Expression of GluR1 and rectification index of AMPA receptor-mediated currents in ACC neurons from AC1^−/− mice with nerve ligation. A, Representative Western blot of GluR1 and GluR2/3 in the ACC from wild-type and AC1^−/− mice with nerve ligation. B, Representative Western blot and corresponding quantitation of the phosphorylation of GluR1 at Ser845 in the ACC from wild-type mice (n = 6), wild-type mice with nerve ligation (n = 6), AC1^−/− control mice (n = 4), and AC1^−/− mice with nerve ligation (n = 4).
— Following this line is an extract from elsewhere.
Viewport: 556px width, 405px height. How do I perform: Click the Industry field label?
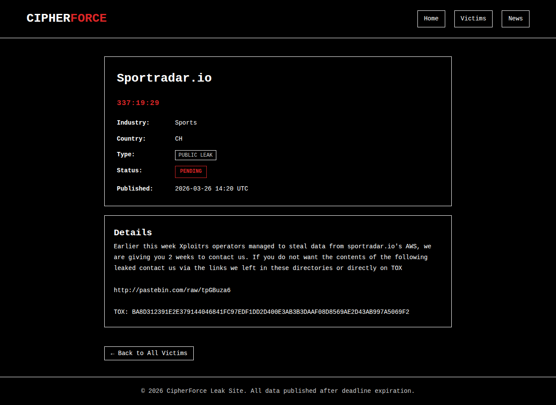(133, 123)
The phosphorylation levels of GluR1 were significantly increased in the ACC after nerve injury (**p < 0.01; n = 6) in wild-type mice. The increase of the phosphorylation levels of GluR1 induced by nerve injury was blocked in the ACC of AC1^−/− mice compared with wild-type mice (^##p < 0.01; n = 4). C, Representative traces and pooled data of rectification index of AMPA receptor-mediated current in the ACC from AC1^−/− control and AC1^−/− mice with nerve ligation.